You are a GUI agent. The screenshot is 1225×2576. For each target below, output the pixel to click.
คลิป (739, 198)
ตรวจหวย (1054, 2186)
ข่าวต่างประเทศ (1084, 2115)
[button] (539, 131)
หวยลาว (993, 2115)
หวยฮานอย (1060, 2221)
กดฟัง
━━━
_Problem details:_ Each line from the one containing "คลิป (739, 198)" through the end of the material should be restated word for word; leave out every line before it.

_Exercise result:_
คลิป (739, 198)
ตรวจหวย (1054, 2186)
ข่าวต่างประเทศ (1084, 2115)
[button] (539, 131)
หวยลาว (993, 2115)
หวยฮานอย (1060, 2221)
กดฟัง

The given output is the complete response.